De rechtbank heeft vastgesteld dat de vereniging WVF, met ongeveer 1500 leden, een perceel grond van 1.60.00 ha in gebruik heeft op basis van een overeenkomst met de grondeigenaren. De gedaagden hebben de grond verkocht met de verplichting dat deze uiterlijk op 1 juni 2004 vrij van huur en/of pacht moet worden opgeleverd. De pachtkamer heeft de feiten en omstandigheden van de zaak zorgvuldig gewogen, waarbij de nadruk lag op de doelstellingen van WVF en de aard van het gebruik van de grond.

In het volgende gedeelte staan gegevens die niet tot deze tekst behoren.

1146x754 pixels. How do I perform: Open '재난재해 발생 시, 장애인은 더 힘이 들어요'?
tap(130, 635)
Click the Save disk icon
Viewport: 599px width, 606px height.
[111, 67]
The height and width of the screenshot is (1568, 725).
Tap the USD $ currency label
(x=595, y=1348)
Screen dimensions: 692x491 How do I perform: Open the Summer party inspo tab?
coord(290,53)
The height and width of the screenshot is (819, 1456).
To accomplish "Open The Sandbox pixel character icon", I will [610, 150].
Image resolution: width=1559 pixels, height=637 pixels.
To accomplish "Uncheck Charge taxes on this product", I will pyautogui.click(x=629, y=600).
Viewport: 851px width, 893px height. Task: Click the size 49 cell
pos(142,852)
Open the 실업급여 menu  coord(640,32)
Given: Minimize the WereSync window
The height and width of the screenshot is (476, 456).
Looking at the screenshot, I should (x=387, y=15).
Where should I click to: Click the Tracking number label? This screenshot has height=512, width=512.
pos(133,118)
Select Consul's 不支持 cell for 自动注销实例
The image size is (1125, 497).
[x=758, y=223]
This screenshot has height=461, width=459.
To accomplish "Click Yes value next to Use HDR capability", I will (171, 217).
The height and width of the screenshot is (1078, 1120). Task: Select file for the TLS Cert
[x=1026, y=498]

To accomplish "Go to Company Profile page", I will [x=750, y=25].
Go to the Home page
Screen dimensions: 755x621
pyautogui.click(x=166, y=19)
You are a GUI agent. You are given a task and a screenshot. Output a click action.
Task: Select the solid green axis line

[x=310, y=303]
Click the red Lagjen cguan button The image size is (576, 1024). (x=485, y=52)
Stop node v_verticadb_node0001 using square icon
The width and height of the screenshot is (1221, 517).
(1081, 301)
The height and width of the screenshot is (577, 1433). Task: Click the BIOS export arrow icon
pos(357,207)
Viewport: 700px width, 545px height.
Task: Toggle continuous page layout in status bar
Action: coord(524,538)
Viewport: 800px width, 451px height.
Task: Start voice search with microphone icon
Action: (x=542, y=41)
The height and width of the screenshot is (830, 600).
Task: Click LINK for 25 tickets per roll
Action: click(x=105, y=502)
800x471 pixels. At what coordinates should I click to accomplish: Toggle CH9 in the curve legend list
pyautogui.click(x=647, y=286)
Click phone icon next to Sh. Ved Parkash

De pachtkamer concludeert dat de overeenkomst tussen WVF en de grondeigenaren niet kan worden gekwalificeerd als een pachtovereenkomst, omdat de strekking van de overeenkomst niet gericht is op het ter beschikking stellen van land voor vruchttrekking, maar eerder op recreatieve doeleinden. De rechtbank wijst de vordering van WVF af en oordeelt dat de kosten van het geding voor rekening van WVF komen. Dit vonnis is uitvoerbaar bij voorraad verklaard.